Ashnikko may also owe her success to the fact that she’s savvier than TikTok’s brand managers and her team at Various Artists, which tells her to keep milking TikTok for everything it’s worth. “Big companies don’t get to dictate how a song develops on TikTok. It is totally up to the people on TikTok,” she says, speaking from her family’s North Carolina home. Ashnikko knows better than anyone that social-media users and the fans themselves have become the ultimate gatekeepers. And that they can smell bullshit from a mile away.

Born on February 19, 1996, Ashton Casey, the eldest of three children, grew up in a Christian family. She still carries herself with the bumptious pride of a 5-year-old who has just learned her first swear word. In middle school, she wrote a story about her friend, one of her teachers, and “loads of pooping”; it led to her suspension. “The girl in that story, Emily, took her own shit in her hand and rubbed it into her hair and called it ‘butt-chicken booty works,’ ” she says, bursting into laughter. Her mom, who is sitting behind her, sighs. “I don’t like that you disrespected your teacher,” she says, “but it was written really well.” Ashnikko is almost 25, but the way she talks can sometimes make it easy to forget she’s not a teen. “Everyone reverts back to a child when they’re around their mom, don’t they?” she says at one point while ribbing her mom in a strong North Carolina drawl. “Go away, Mom, you slut!” and “No, Mom. I called you a power slut. It’s a good thing.”

When her family relocated to Riga, Latvia, for work, just before she started ninth grade, Casey began to withdraw further into her world of stories and scatology. Aside from her brothers, she was the only American kid in school. At night, she read Neil Gaiman books and wrote raps. “I wrote lots of songs; they were really bad,” she says. Then she found Tumblr.

REQUEST A: Reproduce the collected data rows word for word, from the first row up to and including the line containing "I will 16,29.".

[Collected data]
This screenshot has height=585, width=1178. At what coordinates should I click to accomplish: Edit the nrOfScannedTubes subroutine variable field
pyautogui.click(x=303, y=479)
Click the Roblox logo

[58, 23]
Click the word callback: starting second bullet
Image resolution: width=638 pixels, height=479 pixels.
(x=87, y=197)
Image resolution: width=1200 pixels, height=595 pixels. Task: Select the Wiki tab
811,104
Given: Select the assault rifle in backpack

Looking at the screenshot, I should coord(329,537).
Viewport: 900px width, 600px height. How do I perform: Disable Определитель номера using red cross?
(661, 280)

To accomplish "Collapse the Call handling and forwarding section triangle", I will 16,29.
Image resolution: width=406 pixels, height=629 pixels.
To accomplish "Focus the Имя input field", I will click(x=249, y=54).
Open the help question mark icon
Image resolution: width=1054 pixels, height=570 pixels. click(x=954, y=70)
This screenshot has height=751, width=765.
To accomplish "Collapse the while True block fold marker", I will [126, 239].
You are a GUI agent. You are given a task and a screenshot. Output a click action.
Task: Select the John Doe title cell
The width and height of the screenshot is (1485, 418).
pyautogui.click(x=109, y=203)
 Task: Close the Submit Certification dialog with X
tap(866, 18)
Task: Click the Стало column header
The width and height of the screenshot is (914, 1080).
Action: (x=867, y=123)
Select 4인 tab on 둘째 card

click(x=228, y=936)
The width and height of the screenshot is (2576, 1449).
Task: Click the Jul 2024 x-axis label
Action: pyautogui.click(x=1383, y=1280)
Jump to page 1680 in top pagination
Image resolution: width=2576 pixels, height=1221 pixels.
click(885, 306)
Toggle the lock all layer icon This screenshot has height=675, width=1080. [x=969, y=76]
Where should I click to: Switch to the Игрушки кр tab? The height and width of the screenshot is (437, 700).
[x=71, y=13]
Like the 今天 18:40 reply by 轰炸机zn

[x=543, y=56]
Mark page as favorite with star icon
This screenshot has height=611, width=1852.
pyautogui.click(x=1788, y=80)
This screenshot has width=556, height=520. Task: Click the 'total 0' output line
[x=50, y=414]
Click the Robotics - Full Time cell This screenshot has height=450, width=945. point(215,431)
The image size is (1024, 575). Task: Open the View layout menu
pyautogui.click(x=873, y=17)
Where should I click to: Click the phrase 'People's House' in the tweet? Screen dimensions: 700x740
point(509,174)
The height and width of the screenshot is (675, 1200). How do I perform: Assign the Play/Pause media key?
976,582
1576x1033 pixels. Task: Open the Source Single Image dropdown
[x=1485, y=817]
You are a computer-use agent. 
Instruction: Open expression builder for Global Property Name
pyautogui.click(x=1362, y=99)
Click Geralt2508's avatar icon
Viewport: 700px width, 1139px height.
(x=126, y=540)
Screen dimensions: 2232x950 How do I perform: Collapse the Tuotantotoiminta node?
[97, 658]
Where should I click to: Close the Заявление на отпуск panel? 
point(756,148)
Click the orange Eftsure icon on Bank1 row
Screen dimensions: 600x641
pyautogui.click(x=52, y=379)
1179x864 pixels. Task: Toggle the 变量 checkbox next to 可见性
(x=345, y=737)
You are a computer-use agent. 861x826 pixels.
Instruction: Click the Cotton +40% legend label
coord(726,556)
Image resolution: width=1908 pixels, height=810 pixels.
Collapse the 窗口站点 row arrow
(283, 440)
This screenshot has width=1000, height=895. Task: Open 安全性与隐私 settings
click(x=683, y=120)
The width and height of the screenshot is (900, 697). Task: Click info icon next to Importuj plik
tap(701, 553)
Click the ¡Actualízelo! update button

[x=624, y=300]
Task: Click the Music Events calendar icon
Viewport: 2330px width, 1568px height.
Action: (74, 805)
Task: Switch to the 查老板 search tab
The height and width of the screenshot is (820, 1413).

REQUEST B: Repeat the portion of the Ashnikko profile verbatim, from "When her family" up to and including "she found Tumblr.".

CORRECT ANSWER A:
This screenshot has height=585, width=1178. At what coordinates should I click to accomplish: Edit the nrOfScannedTubes subroutine variable field
pyautogui.click(x=303, y=479)
Click the Roblox logo

[58, 23]
Click the word callback: starting second bullet
Image resolution: width=638 pixels, height=479 pixels.
(x=87, y=197)
Image resolution: width=1200 pixels, height=595 pixels. Task: Select the Wiki tab
811,104
Given: Select the assault rifle in backpack

Looking at the screenshot, I should coord(329,537).
Viewport: 900px width, 600px height. How do I perform: Disable Определитель номера using red cross?
(661, 280)

To accomplish "Collapse the Call handling and forwarding section triangle", I will 16,29.

CORRECT ANSWER B:
When her family relocated to Riga, Latvia, for work, just before she started ninth grade, Casey began to withdraw further into her world of stories and scatology. Aside from her brothers, she was the only American kid in school. At night, she read Neil Gaiman books and wrote raps. “I wrote lots of songs; they were really bad,” she says. Then she found Tumblr.